Firewood logs have the big advantage as a fuel that they can be sourced from one’s own woodland or trees with minimal specialist equipment other than a chainsaw and appropriate protective equipment. Owing to the physical size of the pieces it is critical that it is dried thoroughly, usually down to 20-25% moisture content (wet basis), which typically requires seasoning for two years.
See the Equipment section for information on suitable stoves and boilers for burning logs.
Small round wood (SRW) may simply be cut into logs. This may be done in the forest for ease of extraction and handling and to assist drying, and involve delimbing and cutting into logs of typically 2-3 m in length.

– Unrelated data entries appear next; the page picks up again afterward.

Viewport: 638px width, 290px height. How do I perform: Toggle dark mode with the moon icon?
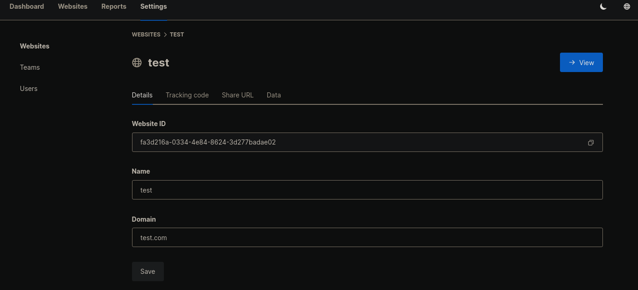point(603,6)
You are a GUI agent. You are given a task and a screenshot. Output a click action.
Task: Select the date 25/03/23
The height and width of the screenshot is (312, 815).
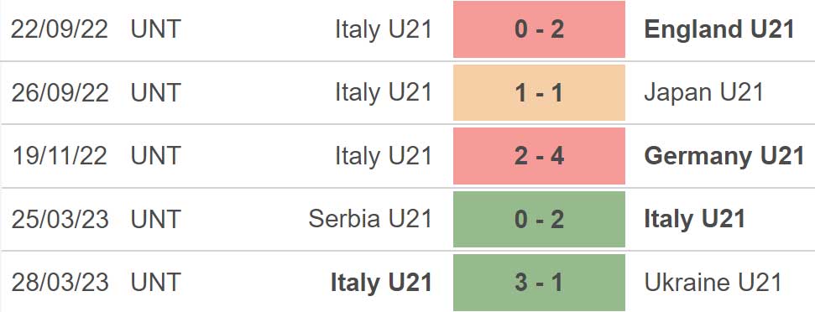[60, 220]
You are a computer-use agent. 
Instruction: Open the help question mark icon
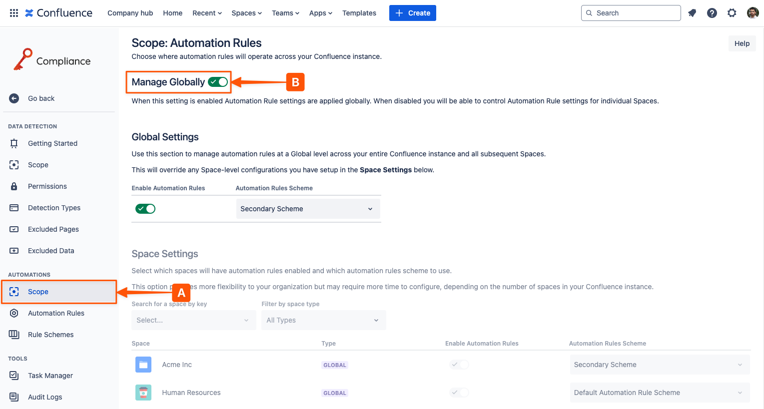coord(712,13)
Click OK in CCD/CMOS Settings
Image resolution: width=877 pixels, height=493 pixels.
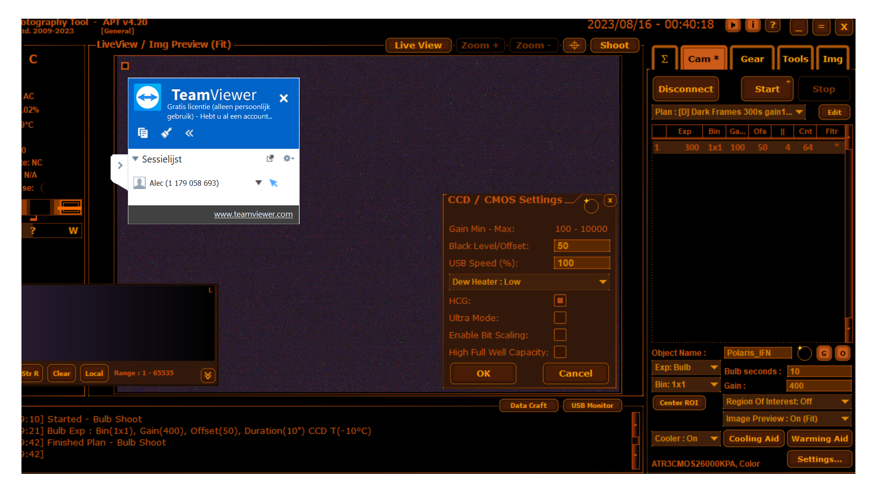(483, 373)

These may be stacked at the roadside for convenience of subsequent collection, which may follow a period of drying. On average 1 m3 of roundwood requires 1 linear metre of roadside space.
If well stacked, a pile of round and split logs can show a bulk density 70% of that of the solid wood, though if loose this can drop to only 40% or less.
Scoring or partial removal of bark may help to accelerate drying. For logs over 15 cm diameter splitting is recommended to assist drying.
Logs may also be sold directly to domestic consumers as fire wood logs to be burned in an open fire or log burner. For this they need to be around 15-50 cm long (for many domestic users 25-30 cm is the optimum) and typically split if greater than 10 cm diameter.